*ASSIGNED TASK:* From the entries below, extract every line that includes the word "checkbox".

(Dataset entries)
_ _ _ _ _

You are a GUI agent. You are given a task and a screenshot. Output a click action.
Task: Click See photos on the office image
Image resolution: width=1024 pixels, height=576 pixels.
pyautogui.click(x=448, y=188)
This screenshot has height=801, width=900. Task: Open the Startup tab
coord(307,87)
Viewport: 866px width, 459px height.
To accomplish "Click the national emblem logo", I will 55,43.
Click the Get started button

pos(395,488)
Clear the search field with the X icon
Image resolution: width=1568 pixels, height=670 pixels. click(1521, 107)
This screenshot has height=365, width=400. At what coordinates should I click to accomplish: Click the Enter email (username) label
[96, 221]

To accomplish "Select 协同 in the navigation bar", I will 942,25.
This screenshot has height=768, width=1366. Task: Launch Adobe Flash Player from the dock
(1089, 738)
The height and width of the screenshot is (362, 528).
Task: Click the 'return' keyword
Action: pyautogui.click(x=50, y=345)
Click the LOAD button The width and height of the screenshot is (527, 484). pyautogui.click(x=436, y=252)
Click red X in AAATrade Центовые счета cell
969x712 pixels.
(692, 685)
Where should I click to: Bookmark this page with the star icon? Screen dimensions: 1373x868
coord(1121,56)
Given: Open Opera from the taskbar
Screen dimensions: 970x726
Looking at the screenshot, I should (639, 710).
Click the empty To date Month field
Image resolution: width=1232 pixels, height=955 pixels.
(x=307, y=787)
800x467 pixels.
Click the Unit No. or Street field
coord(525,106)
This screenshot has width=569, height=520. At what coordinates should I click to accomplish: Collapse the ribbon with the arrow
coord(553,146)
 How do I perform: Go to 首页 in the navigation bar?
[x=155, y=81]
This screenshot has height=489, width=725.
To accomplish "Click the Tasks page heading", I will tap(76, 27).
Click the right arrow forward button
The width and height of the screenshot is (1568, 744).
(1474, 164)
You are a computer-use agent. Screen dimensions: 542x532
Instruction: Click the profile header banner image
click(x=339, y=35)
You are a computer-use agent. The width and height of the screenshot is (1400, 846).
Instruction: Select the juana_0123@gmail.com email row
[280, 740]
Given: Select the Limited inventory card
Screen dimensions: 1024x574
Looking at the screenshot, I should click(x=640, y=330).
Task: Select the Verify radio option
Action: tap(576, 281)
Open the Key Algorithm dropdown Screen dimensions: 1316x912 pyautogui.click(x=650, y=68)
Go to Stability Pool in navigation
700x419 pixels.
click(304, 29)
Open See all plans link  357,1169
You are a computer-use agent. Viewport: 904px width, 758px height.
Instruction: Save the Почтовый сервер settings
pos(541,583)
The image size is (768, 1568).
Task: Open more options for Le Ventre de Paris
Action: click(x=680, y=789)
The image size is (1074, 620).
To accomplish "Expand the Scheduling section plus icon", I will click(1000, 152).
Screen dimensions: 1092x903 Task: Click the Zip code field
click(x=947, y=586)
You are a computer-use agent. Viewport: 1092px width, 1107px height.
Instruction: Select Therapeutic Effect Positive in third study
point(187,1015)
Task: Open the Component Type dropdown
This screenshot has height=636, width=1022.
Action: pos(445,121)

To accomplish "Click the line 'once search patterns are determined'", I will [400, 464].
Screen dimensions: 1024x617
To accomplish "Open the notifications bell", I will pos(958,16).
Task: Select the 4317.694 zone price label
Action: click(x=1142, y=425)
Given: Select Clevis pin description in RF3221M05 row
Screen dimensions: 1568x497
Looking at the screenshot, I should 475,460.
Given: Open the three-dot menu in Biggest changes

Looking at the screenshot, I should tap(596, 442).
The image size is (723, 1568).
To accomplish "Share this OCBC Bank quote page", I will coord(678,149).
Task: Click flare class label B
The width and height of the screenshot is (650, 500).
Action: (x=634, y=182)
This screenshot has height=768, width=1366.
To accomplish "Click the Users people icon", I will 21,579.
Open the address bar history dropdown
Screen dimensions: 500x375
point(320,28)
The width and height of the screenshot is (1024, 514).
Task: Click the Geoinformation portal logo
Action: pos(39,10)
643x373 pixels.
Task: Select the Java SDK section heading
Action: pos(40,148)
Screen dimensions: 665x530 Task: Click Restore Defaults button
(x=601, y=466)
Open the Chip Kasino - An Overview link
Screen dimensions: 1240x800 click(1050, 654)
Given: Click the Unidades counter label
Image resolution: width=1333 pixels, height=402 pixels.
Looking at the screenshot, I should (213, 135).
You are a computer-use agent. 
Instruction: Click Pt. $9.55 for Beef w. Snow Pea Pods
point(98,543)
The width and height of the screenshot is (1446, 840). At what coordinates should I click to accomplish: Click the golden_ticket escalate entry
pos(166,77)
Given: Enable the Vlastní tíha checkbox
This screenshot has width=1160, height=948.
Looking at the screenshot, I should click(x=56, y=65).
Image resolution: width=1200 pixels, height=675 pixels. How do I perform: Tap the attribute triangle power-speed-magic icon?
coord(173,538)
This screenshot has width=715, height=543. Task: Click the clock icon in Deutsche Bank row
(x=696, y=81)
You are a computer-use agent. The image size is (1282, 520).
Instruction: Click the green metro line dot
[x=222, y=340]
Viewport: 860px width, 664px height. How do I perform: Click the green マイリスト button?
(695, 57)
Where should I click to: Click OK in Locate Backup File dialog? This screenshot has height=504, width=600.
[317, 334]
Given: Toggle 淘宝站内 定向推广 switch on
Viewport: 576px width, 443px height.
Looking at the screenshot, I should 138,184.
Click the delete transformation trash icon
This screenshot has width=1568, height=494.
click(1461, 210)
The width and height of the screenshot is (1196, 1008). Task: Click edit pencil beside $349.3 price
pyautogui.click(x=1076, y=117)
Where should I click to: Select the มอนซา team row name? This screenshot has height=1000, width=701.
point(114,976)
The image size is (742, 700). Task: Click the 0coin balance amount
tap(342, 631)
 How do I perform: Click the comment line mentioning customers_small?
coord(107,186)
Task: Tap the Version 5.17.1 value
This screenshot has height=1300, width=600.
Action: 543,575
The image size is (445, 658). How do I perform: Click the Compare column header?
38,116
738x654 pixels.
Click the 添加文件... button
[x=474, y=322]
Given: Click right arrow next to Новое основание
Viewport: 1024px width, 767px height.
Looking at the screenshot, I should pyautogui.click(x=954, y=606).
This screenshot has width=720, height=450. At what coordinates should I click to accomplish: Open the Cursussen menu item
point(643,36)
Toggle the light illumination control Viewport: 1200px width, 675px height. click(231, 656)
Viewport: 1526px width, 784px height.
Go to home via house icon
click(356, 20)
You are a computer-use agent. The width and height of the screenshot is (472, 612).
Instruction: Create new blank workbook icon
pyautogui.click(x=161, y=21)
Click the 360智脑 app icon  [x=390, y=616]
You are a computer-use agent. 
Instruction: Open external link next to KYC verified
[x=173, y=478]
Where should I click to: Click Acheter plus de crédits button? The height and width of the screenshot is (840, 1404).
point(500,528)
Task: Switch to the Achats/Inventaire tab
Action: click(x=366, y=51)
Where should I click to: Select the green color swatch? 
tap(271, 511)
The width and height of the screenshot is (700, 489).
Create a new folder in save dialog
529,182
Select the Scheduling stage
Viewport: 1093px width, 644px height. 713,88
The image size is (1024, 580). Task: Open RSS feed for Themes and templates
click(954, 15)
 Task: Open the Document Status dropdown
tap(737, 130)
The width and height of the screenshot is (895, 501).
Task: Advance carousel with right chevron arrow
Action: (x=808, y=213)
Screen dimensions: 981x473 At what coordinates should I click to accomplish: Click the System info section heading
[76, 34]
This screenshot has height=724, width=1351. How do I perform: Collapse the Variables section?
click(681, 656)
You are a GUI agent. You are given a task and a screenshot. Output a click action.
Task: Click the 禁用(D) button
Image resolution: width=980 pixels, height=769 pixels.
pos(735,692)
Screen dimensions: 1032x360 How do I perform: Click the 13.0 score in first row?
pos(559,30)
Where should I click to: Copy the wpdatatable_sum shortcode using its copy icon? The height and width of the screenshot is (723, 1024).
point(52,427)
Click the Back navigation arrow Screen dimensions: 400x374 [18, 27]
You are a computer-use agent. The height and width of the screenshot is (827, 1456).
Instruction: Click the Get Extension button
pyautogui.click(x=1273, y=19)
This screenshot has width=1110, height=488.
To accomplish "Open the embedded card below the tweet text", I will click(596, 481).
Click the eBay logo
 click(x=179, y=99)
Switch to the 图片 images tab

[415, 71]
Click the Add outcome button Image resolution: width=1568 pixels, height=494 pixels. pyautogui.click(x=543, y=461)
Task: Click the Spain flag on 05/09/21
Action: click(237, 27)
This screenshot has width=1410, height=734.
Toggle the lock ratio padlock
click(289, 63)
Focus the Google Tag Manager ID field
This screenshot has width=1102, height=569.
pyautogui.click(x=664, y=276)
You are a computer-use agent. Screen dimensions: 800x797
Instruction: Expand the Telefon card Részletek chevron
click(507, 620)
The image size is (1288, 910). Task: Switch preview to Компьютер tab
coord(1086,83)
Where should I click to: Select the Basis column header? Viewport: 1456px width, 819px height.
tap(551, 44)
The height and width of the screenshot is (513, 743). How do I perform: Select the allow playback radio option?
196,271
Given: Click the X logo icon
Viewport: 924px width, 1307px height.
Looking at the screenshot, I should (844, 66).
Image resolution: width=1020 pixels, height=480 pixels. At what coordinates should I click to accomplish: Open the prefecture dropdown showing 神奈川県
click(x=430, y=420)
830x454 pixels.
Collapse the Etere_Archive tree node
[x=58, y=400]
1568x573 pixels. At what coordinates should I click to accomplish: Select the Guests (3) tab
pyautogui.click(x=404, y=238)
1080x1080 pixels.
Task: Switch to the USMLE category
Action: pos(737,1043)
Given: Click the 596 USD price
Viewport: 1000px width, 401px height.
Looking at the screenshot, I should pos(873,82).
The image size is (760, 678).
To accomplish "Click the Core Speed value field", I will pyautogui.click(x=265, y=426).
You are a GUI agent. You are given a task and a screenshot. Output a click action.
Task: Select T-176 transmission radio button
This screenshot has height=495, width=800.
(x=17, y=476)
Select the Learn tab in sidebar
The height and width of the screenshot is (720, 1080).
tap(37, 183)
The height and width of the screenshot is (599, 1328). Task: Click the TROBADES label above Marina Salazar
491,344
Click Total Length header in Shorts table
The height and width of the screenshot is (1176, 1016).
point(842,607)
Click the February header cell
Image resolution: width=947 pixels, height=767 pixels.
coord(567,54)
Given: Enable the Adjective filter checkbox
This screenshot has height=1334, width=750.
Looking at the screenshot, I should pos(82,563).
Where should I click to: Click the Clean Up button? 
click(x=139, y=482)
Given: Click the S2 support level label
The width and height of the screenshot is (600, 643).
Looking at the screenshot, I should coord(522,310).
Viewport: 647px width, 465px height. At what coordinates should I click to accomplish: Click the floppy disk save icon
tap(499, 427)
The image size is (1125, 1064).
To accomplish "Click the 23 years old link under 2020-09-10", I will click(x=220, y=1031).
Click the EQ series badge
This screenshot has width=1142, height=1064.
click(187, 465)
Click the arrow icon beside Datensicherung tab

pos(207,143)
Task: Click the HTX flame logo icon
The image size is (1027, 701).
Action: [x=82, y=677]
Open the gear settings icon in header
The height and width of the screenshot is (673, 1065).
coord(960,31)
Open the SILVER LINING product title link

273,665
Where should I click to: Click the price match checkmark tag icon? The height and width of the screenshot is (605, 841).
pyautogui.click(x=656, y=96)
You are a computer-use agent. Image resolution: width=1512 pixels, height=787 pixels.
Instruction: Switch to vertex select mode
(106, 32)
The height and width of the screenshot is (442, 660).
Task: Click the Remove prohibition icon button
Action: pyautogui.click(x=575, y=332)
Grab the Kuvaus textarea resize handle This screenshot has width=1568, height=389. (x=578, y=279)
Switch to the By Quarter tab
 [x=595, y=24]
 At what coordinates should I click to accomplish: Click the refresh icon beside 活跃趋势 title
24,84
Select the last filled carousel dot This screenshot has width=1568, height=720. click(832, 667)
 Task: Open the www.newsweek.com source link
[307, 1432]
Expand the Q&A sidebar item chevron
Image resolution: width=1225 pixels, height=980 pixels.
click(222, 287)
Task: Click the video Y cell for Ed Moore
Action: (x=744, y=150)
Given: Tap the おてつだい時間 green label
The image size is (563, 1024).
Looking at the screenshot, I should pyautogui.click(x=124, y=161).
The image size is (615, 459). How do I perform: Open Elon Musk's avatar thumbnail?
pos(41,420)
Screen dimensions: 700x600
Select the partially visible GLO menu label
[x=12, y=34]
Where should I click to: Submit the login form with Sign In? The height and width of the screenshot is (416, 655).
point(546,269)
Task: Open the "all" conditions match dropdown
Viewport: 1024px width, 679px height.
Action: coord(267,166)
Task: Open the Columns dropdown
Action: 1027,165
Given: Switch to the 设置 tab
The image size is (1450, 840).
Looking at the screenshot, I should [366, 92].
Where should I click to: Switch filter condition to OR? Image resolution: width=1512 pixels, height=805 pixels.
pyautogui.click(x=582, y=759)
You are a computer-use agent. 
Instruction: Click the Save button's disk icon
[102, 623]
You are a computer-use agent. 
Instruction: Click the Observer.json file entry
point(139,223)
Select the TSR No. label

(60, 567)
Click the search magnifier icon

_ _ _ _ _

*ANSWER TO THIS EXERCISE:*
Given: Enable the Vlastní tíha checkbox
Given: Enable the Adjective filter checkbox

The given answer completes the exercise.